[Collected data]
====
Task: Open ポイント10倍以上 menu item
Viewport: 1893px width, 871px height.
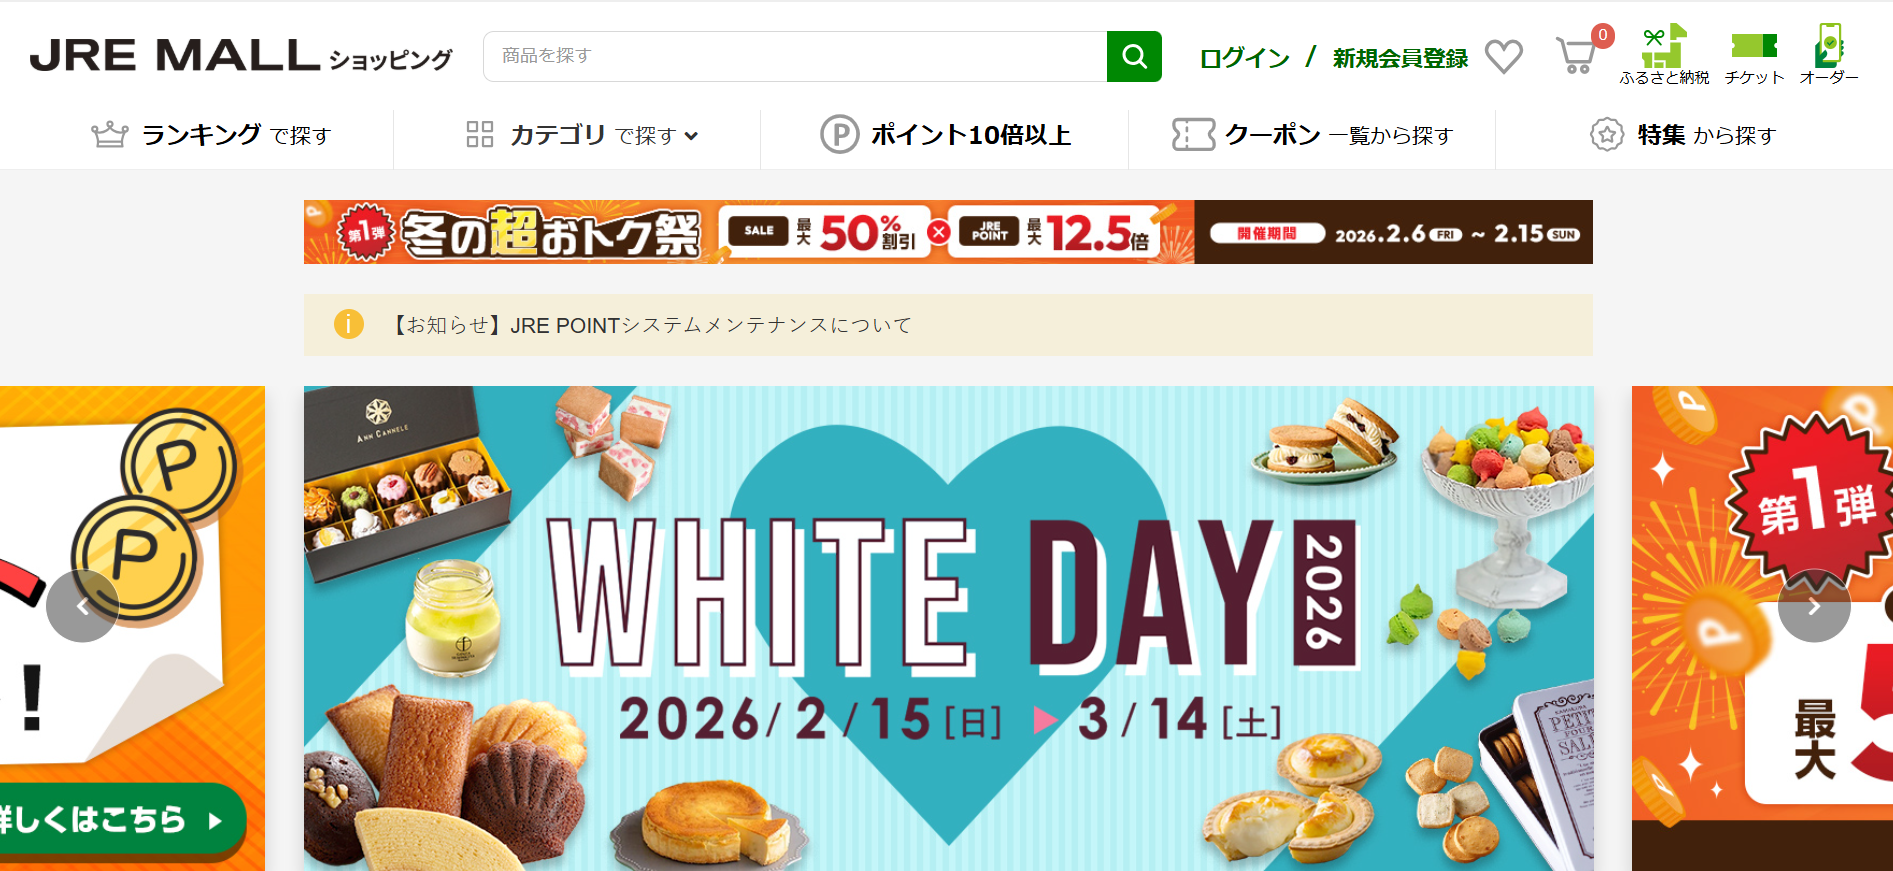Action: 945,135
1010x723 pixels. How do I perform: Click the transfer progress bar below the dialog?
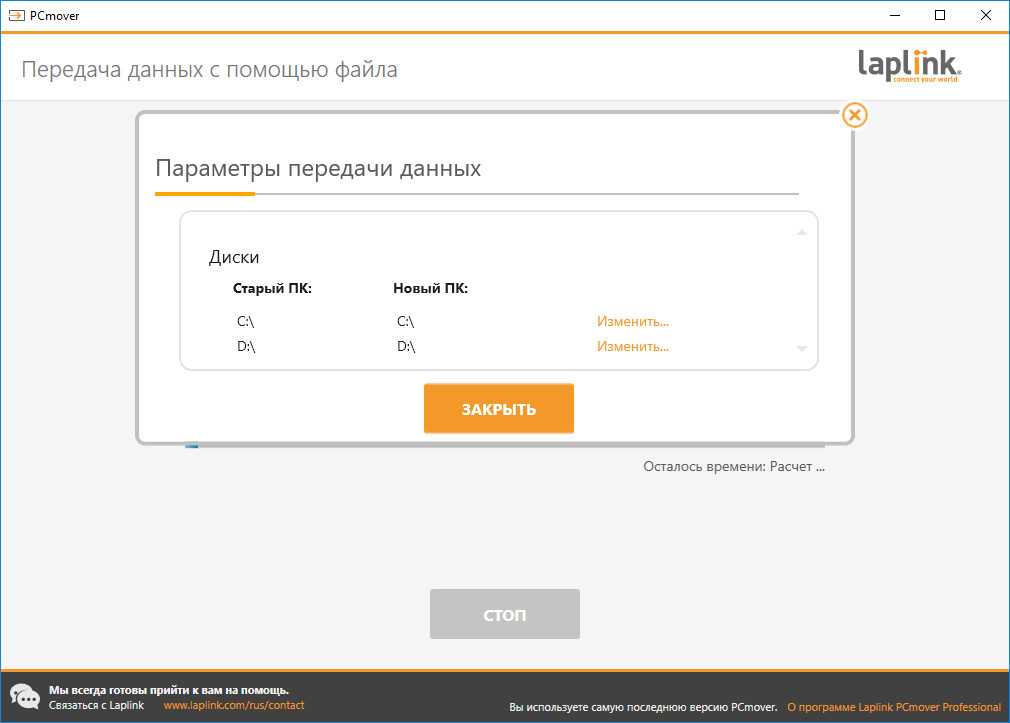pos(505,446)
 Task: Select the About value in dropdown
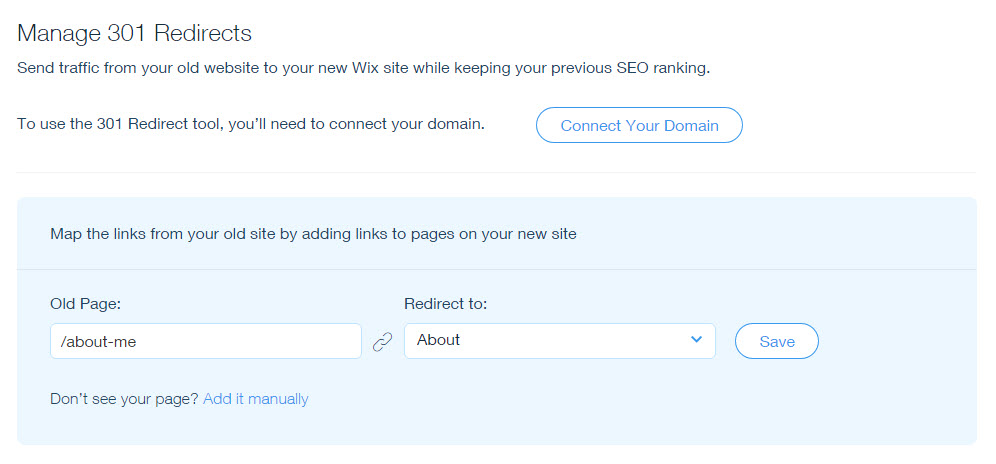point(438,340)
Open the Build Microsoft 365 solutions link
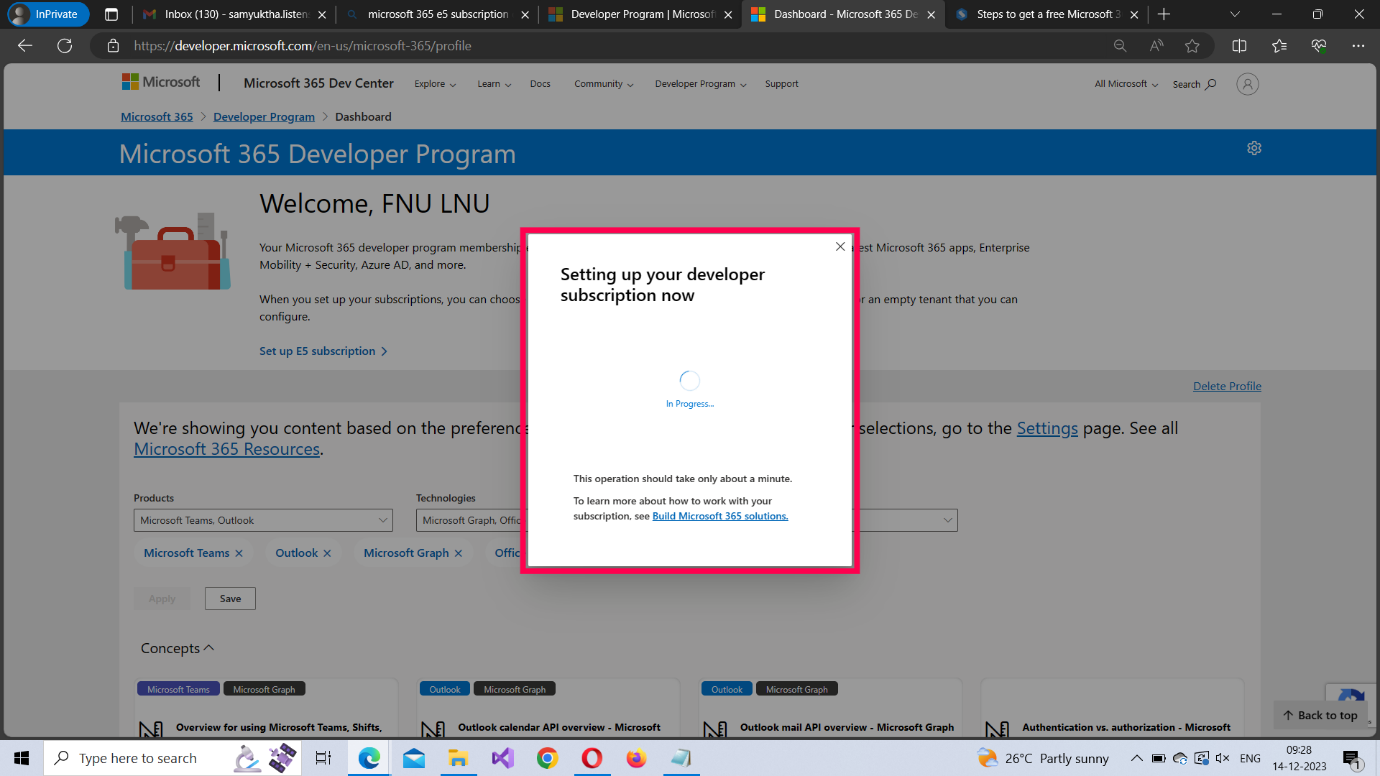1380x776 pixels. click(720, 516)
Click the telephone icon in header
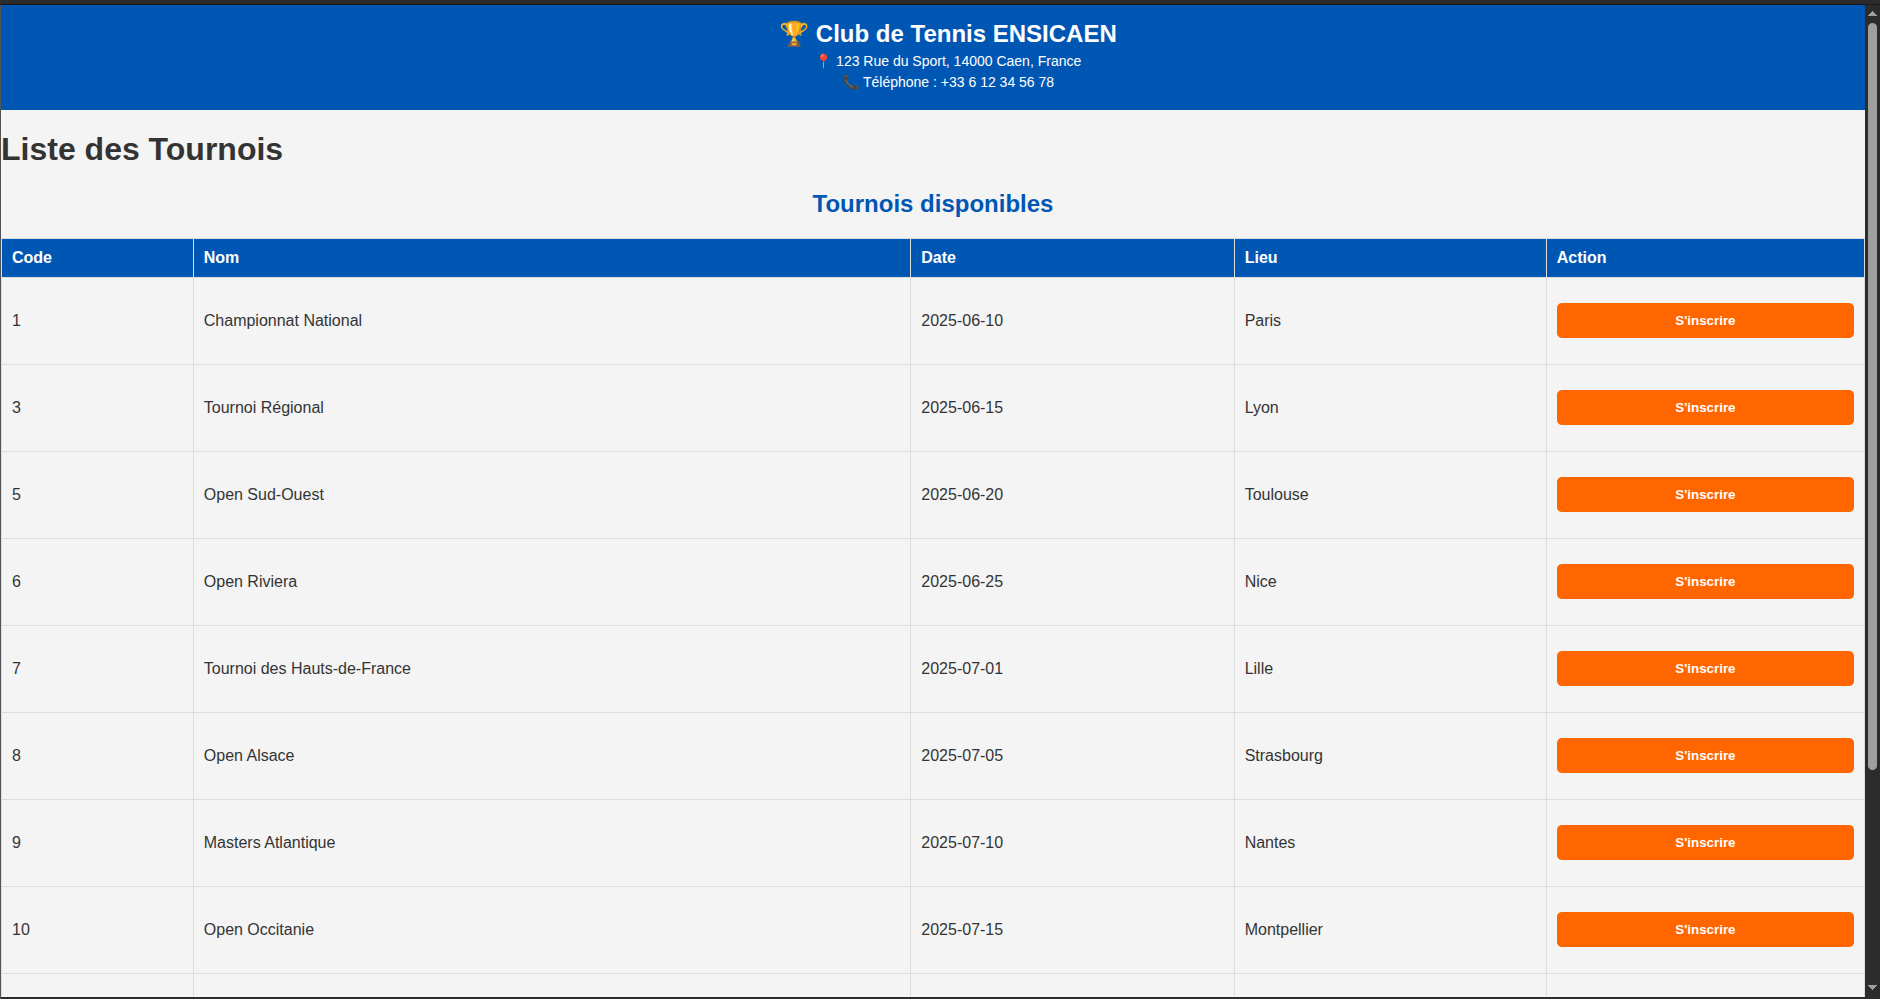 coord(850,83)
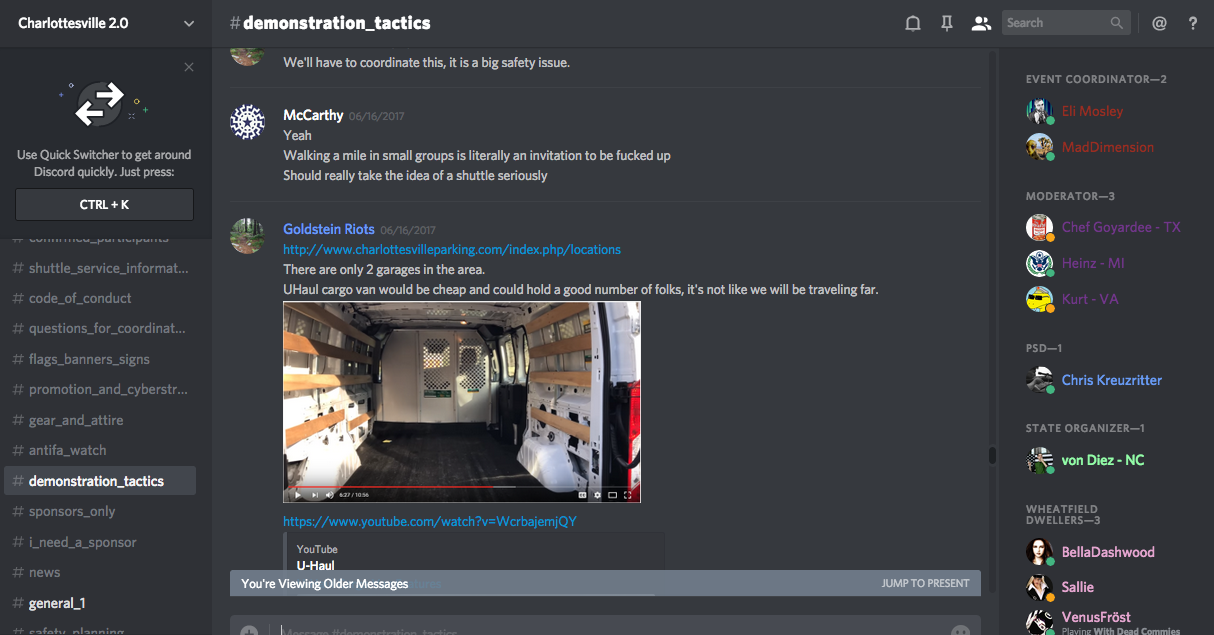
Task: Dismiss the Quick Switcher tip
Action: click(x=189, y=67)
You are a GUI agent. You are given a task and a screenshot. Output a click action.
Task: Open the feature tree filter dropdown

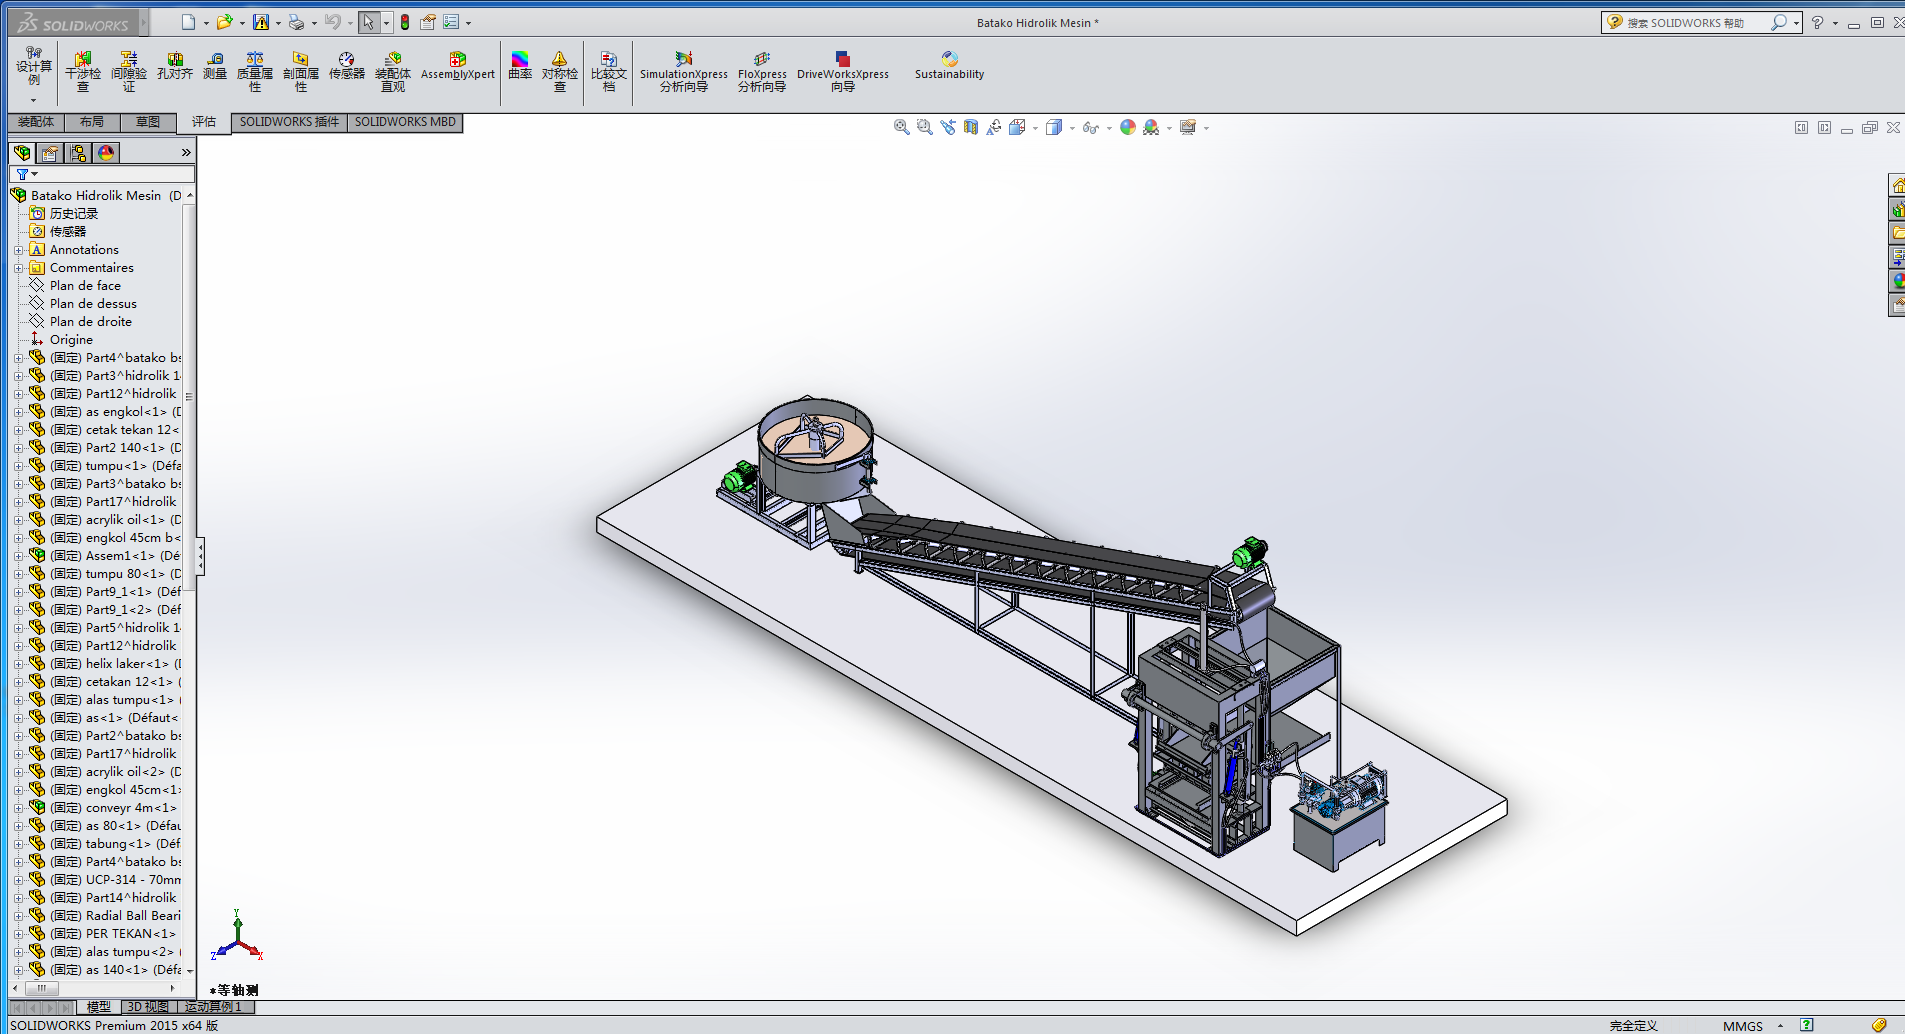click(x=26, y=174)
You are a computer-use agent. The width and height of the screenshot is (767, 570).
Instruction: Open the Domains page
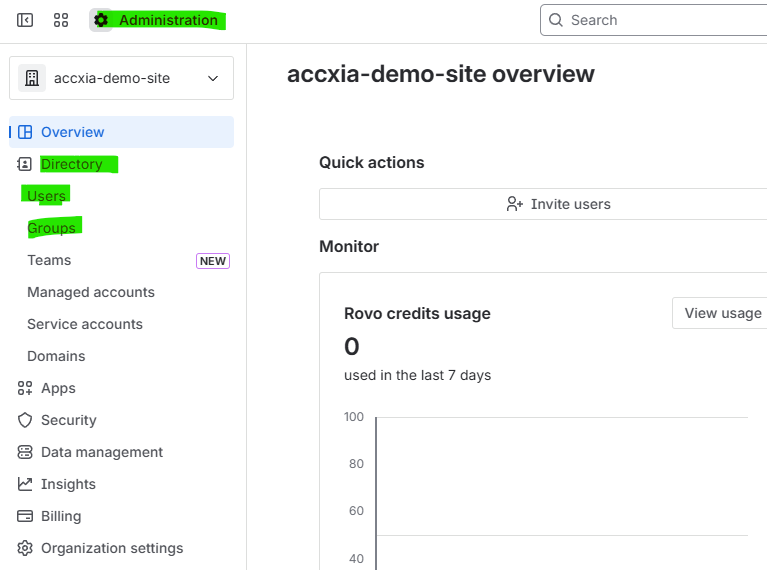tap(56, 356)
====
> What the task asks
Report the number of lines in these entries that hold the word "screenshot". Add nothing else.

> Response area
2